Quando uma resposta gerada automaticamente é incorporada a um parecer, relatório, contrato, decisão administrativa, código de software ou comunicação ao cliente sem revisão humana, o risco tecnológico transforma-se em risco jurídico, financeiro, operacional e reputacional.
A responsabilidade pela decisão empresarial não desaparece porque determinada informação foi sugerida por um algoritmo.
E, os agentes de IA tornam o problema ainda mais sensível
O desafio aumenta com a disseminação dos chamados agentes de IA, capazes não apenas de responder perguntas, mas também de acessar sistemas, consultar bases de dados, executar comandos, enviar mensagens ou realizar outras ações.
Quanto maior a autonomia concedida ao sistema, maior deve ser a estrutura de controle.
A OWASP trata o excesso de autonomia e permissões como vulnerabilidade relevante e recomenda, entre outras medidas, privilégio mínimo, delimitação das funcionalidades e aprovação humana para ações de maior impacto.
Por isso, não basta perguntar: “Qual IA nossa empresa utiliza?”
A pergunta correta é mais ampla:
Quais sistemas de IA estão sendo utilizados, por quem, para quais finalidades, com acesso a quais informações e com quais controles?

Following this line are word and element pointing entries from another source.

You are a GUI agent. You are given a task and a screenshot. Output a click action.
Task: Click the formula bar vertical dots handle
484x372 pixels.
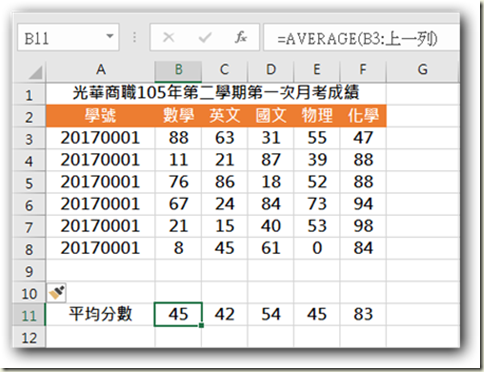135,37
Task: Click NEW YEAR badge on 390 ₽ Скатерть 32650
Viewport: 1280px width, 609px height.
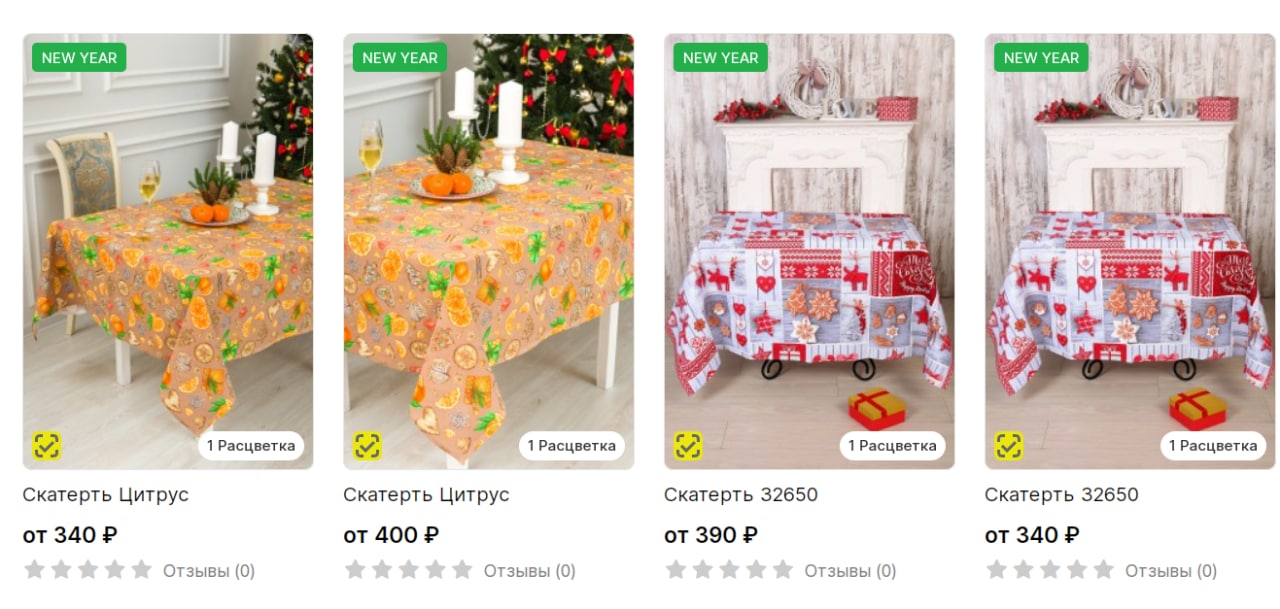Action: [720, 58]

Entre os principais cuidados para as organizações: uma política corporativa de IA não precisa simplesmente proibir. Precisa estabelecer governança proporcional ao risco.

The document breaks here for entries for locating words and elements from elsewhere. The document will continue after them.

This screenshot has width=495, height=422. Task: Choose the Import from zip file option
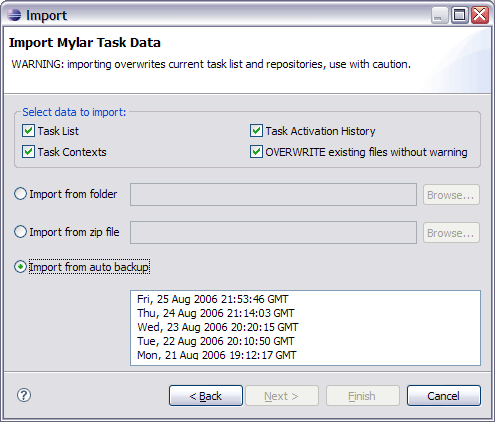(20, 232)

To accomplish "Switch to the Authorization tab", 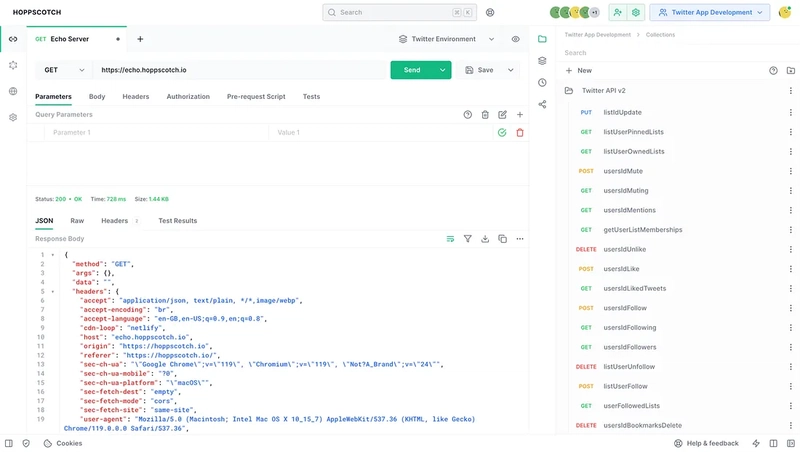I will coord(188,96).
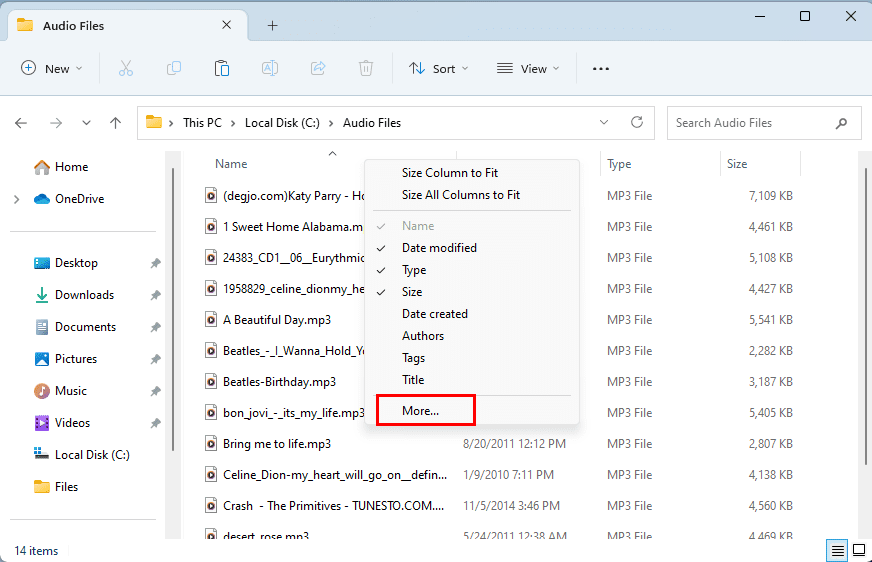Go up one folder with Up arrow
The height and width of the screenshot is (562, 872).
(x=116, y=123)
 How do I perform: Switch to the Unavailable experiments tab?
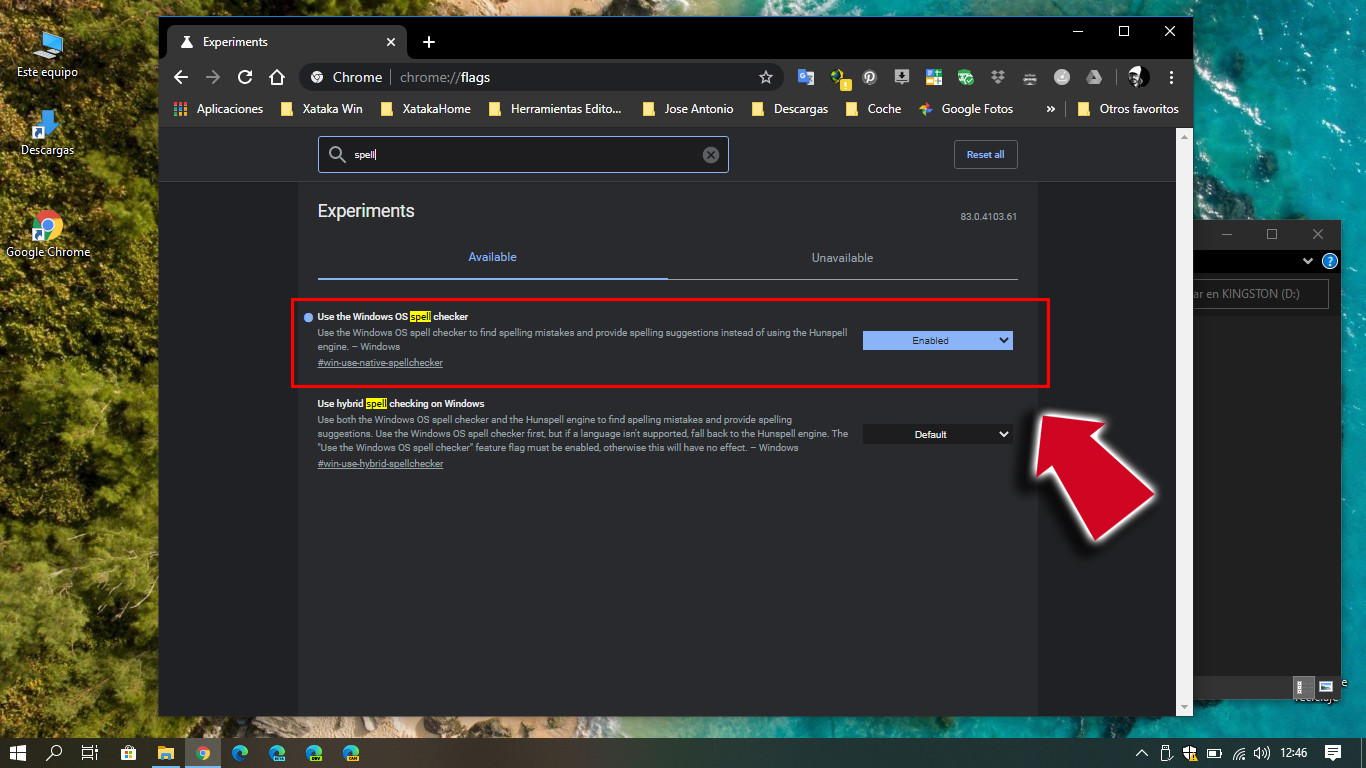[842, 258]
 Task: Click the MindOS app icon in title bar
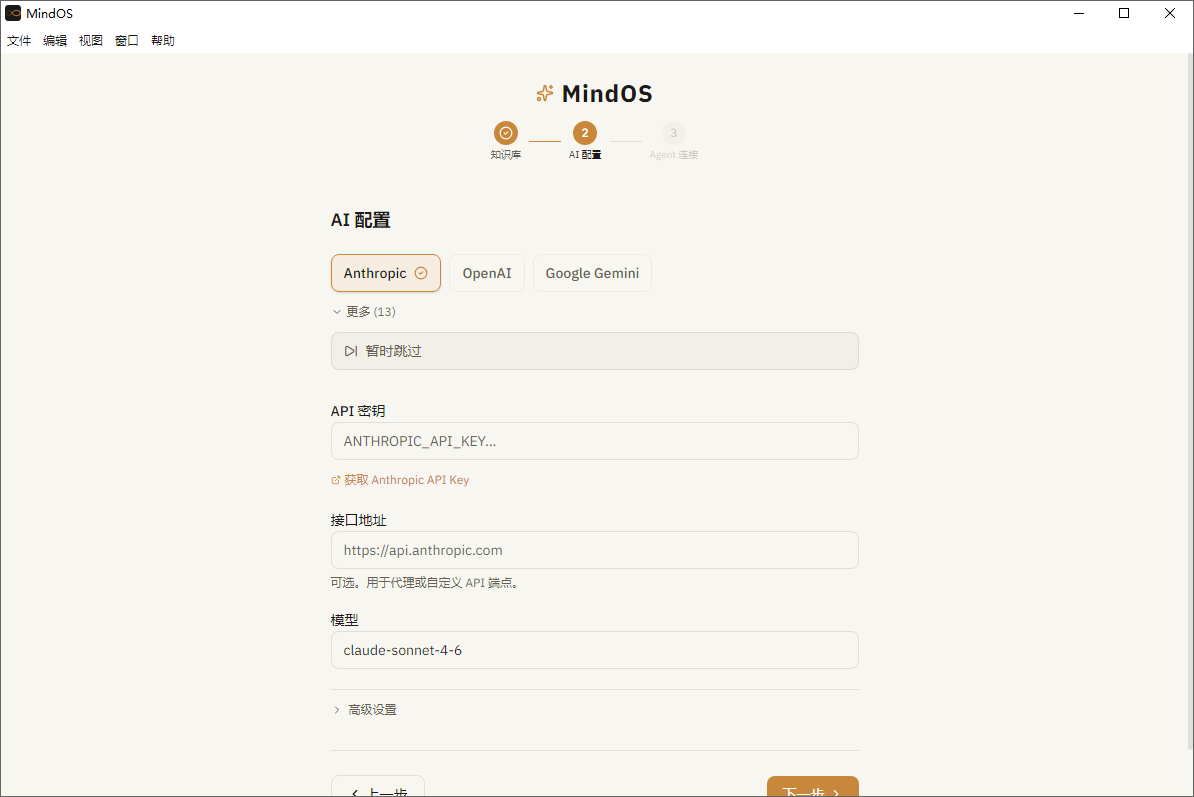coord(13,13)
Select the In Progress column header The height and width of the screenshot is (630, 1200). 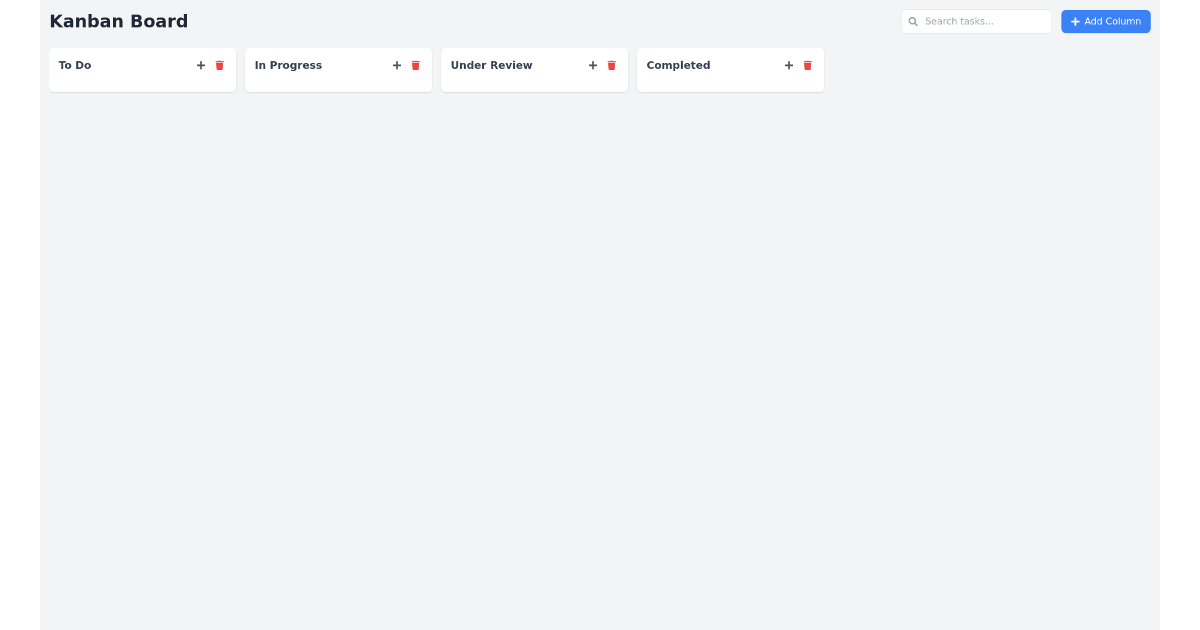click(288, 65)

Algumas das medidas medidas essenciais:
Mapear as ferramentas de IA, utilizadas oficialmente e identificar aplicações utilizadas informalmente pelos colaboradores; Classificar as informações que podem ou não ser submetidas a sistemas externos; Proibir a inserção indiscriminada de dados pessoais, dados pessoais sensíveis, informações confidenciais, credenciais e segredos de negócio em ferramentas não homologadas; Avaliar fornecedores de IA, incluindo segurança, privacidade, retenção, utilização das informações, localização do tratamento e condições contratuais; Definir ferramentas corporativas autorizadas e configurações adequadas; Aplicar controle de acesso e princípio do menor privilégio, especialmente para agentes conectados a sistemas internos; Estabelecer revisão humana obrigatória para conteúdos ou decisões relevantes;
Criar mecanismos de registro, monitoramento e auditoria dos usos de maior risco; Realizar avaliações de impacto e risco quando a aplicação puder afetar direitos, dados pessoais ou processos críticos; Promover treinamento contínuo dos colaboradores, porque boa parte do risco nasce justamente do uso cotidiano aparentemente inofensivo.
Estruturas internacionais de gestão de risco, como o AI Risk Management Framework do NIST, reforçam justamente a necessidade de tratar IA como matéria de governança e gestão contínua de riscos, e não apenas como aquisição de tecnologia.
Governar não significa impedir a inovação
Proibir genericamente a Inteligência Artificial provavelmente será tão ineficiente quanto permitir seu uso sem qualquer controle.
O caminho mais adequado está na construção de uma governança corporativa de IA, envolvendo áreas como tecnologia, segurança da informação, jurídico, proteção de dados, compliance, recursos humanos e gestão de riscos.
A empresa precisa saber quais ferramentas utiliza, quais dados circulam por elas, quais decisões estão sendo apoiadas ou automatizadas e quem responde por cada etapa desse processo.
A IA pode aumentar significativamente a produtividade e transformar modelos de negócio. Mas inovação sem governança pode criar uma infraestrutura invisível de circulação de informações corporativas.
A questão já não é saber se os colaboradores utilizarão Inteligência Artificial. A questão é saber se a organização terá governança sobre esse uso antes que um incidente revele que ela deveria ter tido.